On Wed, Aug 06, 2014 at 05:09:59AM -0700, Paul E. McKenney wrote:

> > Or you could shoot all CPUs with resched_cpu() which would have them
> > cycle through schedule() even if there's nothing but the idle thread to
> > run. That guarantees they'll go to sleep again in a !trampoline.
> 
> Good point, that would be an easier way to handle the idle threads than
> messing with rcu_tasks_kthread()'s affinity.  Thank you!
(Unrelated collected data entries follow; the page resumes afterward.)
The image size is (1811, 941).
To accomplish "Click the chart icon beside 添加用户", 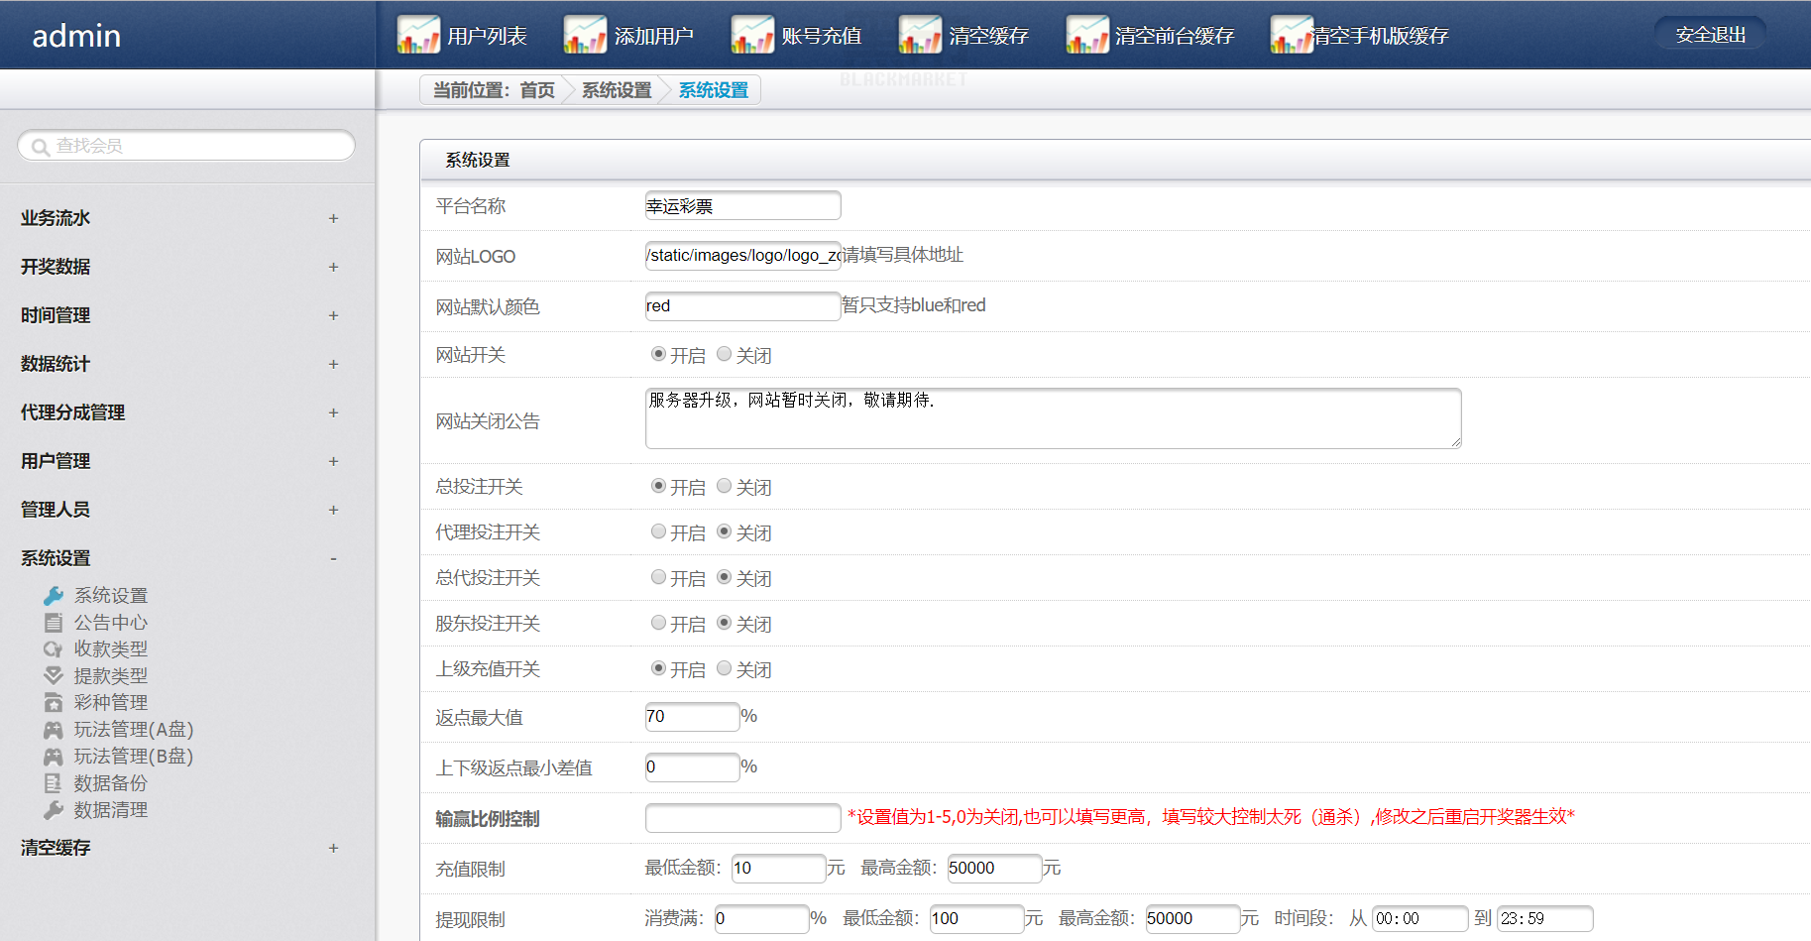I will pos(585,35).
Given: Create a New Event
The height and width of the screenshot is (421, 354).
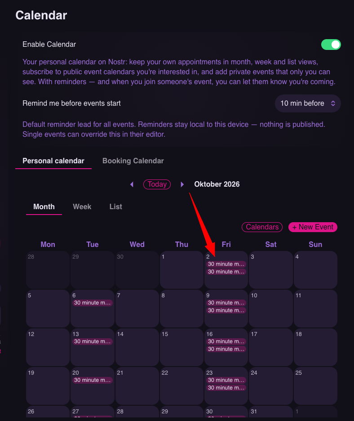Looking at the screenshot, I should click(x=313, y=227).
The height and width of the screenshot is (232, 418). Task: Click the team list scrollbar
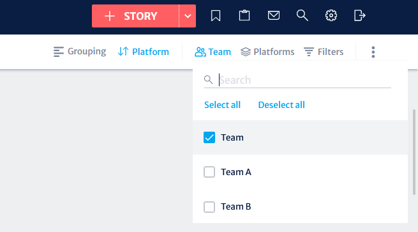pyautogui.click(x=414, y=152)
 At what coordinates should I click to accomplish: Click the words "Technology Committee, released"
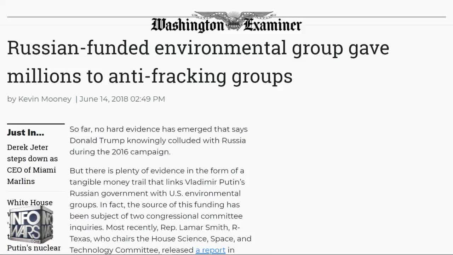click(131, 250)
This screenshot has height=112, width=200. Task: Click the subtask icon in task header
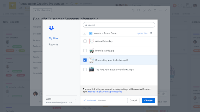(138, 10)
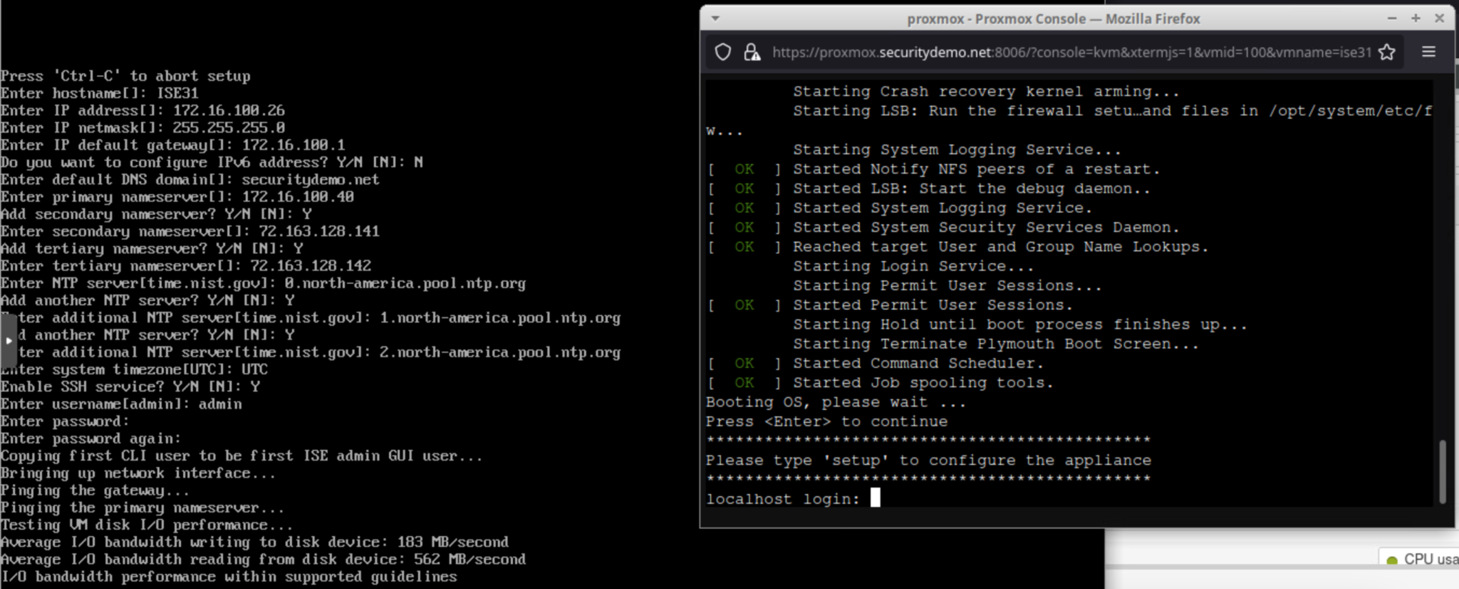
Task: Close the Proxmox Console Firefox window
Action: coord(1439,19)

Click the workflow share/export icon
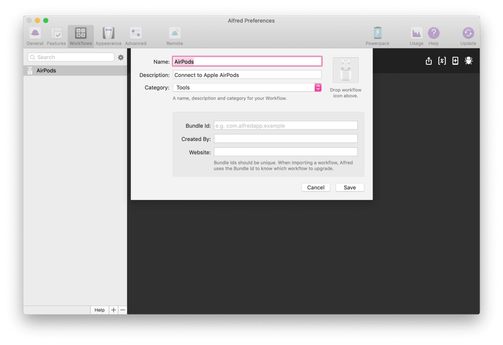click(429, 61)
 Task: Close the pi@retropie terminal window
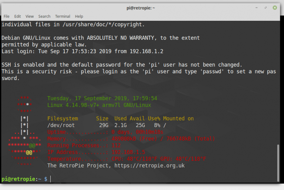[275, 7]
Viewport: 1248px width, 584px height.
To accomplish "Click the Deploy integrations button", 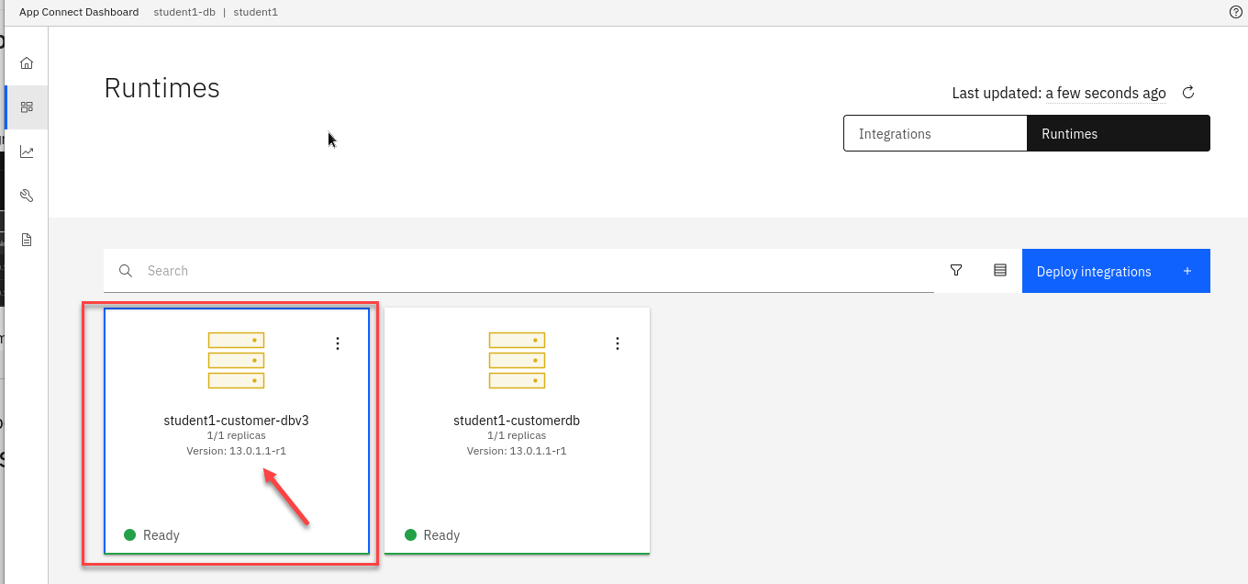I will click(x=1115, y=272).
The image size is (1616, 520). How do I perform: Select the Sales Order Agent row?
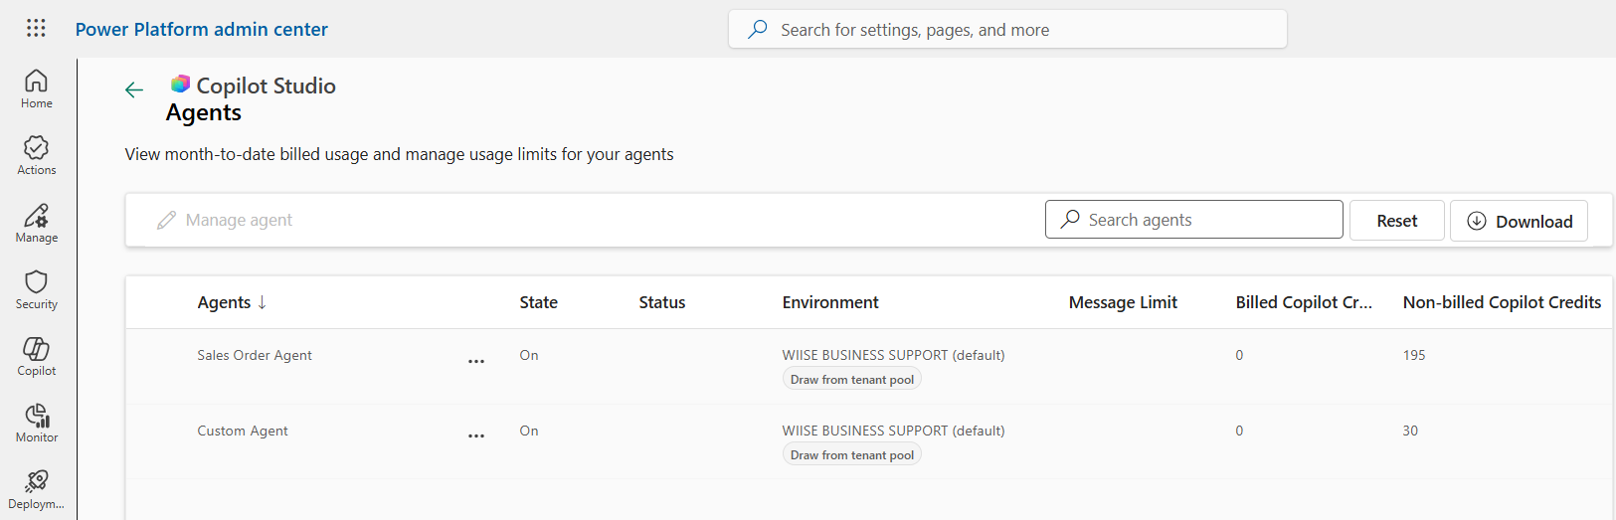point(255,356)
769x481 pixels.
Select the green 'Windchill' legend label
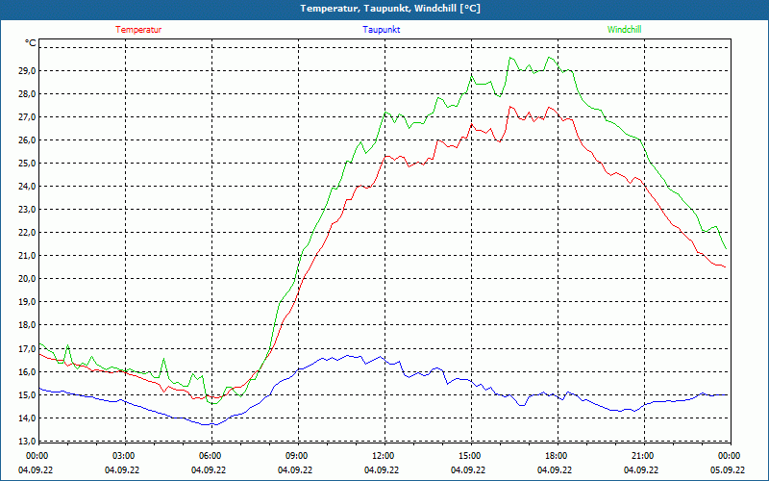pos(625,30)
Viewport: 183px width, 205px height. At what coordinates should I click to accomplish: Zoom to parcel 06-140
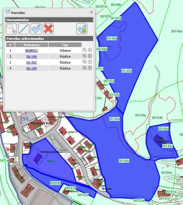click(85, 68)
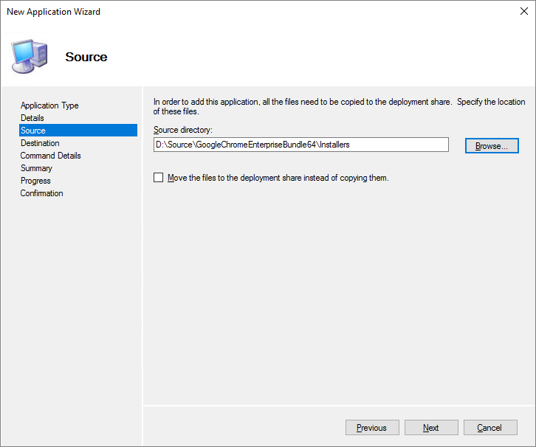This screenshot has height=447, width=536.
Task: Jump to the Destination step
Action: [x=40, y=143]
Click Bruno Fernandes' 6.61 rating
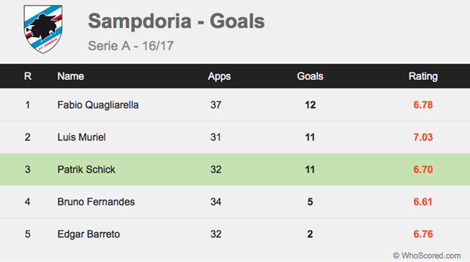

One issue though, resched_cpu() doesn't wait for that to complete. We'd
need something that would guarantee the remote CPU has actually
completed execution.

> > But I still very much hate the polling stuff...
> > 
> > Can't we abuse the preempt notifiers? Say we make it possible to install
> > preemption notifiers cross-task, then the task-rcu can install a
> > preempt-out notifier which completes the rcu-task wait.
> > 
> > After all, since we tagged it it was !running, and being scheduled out
> > means it ran (once) and therefore isn't on a trampoline anymore.
> 
> Maybe I am being overly paranoid, but couldn't the task be preempted
> in a trampoline, be resumed, execute one instruction (still in the
> tramopoline) and be preempted again?

Ah, what I failed to state was we should check the sleep condition. So
'voluntary' schedule() calls.

Of course if we'd made something specific to the trampoline thing and
not 'task'-rcu we could simply check if the IP was inside a trampoline
or not.

> > And the tick, which checks to see if the task got to userspace can do
> > the same, remove the notifier and then complete.
> 
> My main concern with this sort of approach is that I have to deal
> with full-up concurrency (200 CPUs all complete tasks concurrently,
> for example), which would make for a much larger and more complex patch.
> Now, I do admit that it is quite possible that I will end up there anyway,
> for example, if more people start using RCU-tasks, but I see no need to
> hurry this process.  ;-)

You mean cacheline contention on the struct completion? I'd first make
it simple and only fix it if/when it becomes a problem.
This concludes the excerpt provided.